The Fake Mate(8)



I pull one of the chocolate bars from the wrapper, shrugging. “Turns out, when Noah talks, people listen. Who knew.”

“Are we playing some sort of game I’m unaware of where you give me as little details as humanly possible until I spontaneously combust?”

I reach out and boop his nose. “Are you pouting? You’re so cute when you’re flustered.”

“I’m gonna need more details, Mack. You’re killing me.”

I wave him off. “He had this whole spiel about how we’d been keeping our relationship a secret so I could bolster my reputation based on my own merit or something. Honestly, it was pretty convincing. He even had them apologizing for invading our privacy by the end of it. It was honestly amazing.”

“And they actually bought that?”

Another shrug. “I guess so, since we signed a disclosure.”

“Jesus, Mack. Have you even thought about what your—can you please stop?”

I pull the candy bar from my mouth. “What?”

“Stop scraping the toppings off with your teeth.” He grimaces. “It’s disgusting.”

“But the cookie is my favorite part. You know that.”

“It doesn’t make it any more of a pretty process to watch. Plus, I don’t want your icky chocolate fingers all over my desk.”

“Did you just say ‘icky’?”

“I swear to all that’s holy, I will boot you out of my cube.”

“Yeah, yeah.” I return to what I was doing. “They should sell the cookies by themselves then.”

“Whatever. What about Moira? You think your gran is going to buy that you’re suddenly mated?”

“Just dating,” I clarify.

“What?”

“We’re mated here, but dating with Gran.”

It’s a subtle distinction, but an important one.

Parker snorts. “Oh, so now you’ve got multifaceted deceptions going on? Whipping ourselves up a tomfoolery tiramisu, are we?”

“You’re ridiculous. It’s going to be fine,” I assure him. “Just think. A nice long stretch of not having to pretend to give a damn about some guy’s fantasy football league.”

“I would say that’s a victory—except now you have to spend time with Noah fucking Taylor.”

“I don’t think that’s his actual middle name.”

“Are you sure?” Parker throws up his hands. “How would you know? You lumped yourself in with his little conspiracy plot without knowing a thing about him!”
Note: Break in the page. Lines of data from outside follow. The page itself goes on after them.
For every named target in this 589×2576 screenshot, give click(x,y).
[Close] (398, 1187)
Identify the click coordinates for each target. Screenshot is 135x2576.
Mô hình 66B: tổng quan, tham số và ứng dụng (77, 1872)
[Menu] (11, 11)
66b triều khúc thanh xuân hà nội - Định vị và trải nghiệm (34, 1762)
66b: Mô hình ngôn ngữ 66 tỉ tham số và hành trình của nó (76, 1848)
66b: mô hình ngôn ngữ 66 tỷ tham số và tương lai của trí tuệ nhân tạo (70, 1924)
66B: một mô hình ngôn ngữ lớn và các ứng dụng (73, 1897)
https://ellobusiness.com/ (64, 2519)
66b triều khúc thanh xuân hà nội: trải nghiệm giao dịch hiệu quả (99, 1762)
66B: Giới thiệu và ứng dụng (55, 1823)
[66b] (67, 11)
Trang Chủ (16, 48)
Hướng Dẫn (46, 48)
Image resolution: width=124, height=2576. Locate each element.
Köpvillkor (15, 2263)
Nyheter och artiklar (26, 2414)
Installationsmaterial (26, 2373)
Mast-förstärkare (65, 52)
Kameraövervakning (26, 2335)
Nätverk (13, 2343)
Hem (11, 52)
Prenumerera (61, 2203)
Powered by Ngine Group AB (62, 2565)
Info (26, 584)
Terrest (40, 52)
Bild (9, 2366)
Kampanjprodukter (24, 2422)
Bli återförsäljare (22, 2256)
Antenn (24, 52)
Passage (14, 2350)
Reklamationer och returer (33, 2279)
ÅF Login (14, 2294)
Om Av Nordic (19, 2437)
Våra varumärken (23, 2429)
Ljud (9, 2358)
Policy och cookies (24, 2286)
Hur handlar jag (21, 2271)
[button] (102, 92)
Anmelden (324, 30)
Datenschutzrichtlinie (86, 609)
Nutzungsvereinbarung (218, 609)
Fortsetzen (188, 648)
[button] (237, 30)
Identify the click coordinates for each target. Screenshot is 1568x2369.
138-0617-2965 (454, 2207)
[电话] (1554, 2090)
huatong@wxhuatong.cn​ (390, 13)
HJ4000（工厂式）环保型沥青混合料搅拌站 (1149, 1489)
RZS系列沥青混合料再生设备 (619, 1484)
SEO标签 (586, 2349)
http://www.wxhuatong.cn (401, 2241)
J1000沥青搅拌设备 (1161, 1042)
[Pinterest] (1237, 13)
“I didn’t have a lot of options.”

“Why didn’t you ask me?”

“Because we’ve been friends since middle school?”

“Haven’t you ever read friends to lovers?”

“Have you read friends to lovers?”

“I am not going to justify my literature choices to you.”

“Literotica, you mean.”

“It’s romance, you jock. It’s nice.”

“Why are you reading romance? Things with Hot Yoga Guy not working out?”

“Hot Yoga Guy is just fine, thank you very much. We’re having dinner this weekend.”

“Mm. I wonder what he looks like out of spandex.”

Parker huffs. “Stop changing the subject.”

“Technically, it’s very relevant to the subject. I don’t think Gran would suddenly believe you’re into women. I mean, she did catch you making out with Trey at prom.”

He looks offended that I would bring it up. “I still can’t believe you let her chaperone.”

“I didn’t exactly have a lot of say in the matter.”

“Ugh.” He rubs at his temples. “This is making my brain hurt. You know this ends badly, right? There’s no way this ends pretty.”

I lick away the caramel from my teeth as I study the bare cookie that’s left, considering. He’s probably right, honestly. I have no idea how we’re going to pull off this charade in the long run, but it also feels like Noah has a lot more to lose than I do, so maybe that’s why I’m feeling so calm about the entire thing.

“I’m thinking of it like kismet.”

Parker slinks down in his office chair, running his hands over his face. “Have you even thought about how difficult this is going to be? I mean, he’s not your average shifter. He’s an alpha, Mackenzie. Have you not heard the stories? Plus, you’re an omega! What if he tries to lay some wolfy claim on you?”

“Oh jeez,” I snort. “Hardly. I’ve worked with him for a year, and he hasn’t fallen in weird, cosmic love with me yet. We’re fine.”

“But he’s been on suppressants, right? I know I’m just a regular ole human, but I would think that would make a difference. Plus, it’s not like you’ve been hanging out with the guy on a regular basis. I don’t think passing each other in the hall counts as interaction. Does he even know what you are?”

“Huh,” I say bemusedly. “You know, I didn’t even mention it. I completely forgot. I don’t think it matters. I think the whole alpha/omega thing is just some old wives’ tale. It’s not like there’s many of us around to be making accurate assumptions of how we affect each other. It’s fine.”